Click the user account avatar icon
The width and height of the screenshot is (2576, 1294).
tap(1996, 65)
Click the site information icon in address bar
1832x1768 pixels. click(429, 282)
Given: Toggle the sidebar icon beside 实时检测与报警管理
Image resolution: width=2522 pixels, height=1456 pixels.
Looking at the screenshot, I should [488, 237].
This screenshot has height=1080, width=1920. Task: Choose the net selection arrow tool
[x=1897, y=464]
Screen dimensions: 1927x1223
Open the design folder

■ **Prompt**
Exactly the lines from the one with "This screenshot has" through the final line of the entries are to be returned, both ends included.

■ **Written answer**
This screenshot has height=1080, width=1920. Task: Choose the net selection arrow tool
[x=1897, y=464]
Screen dimensions: 1927x1223
Open the design folder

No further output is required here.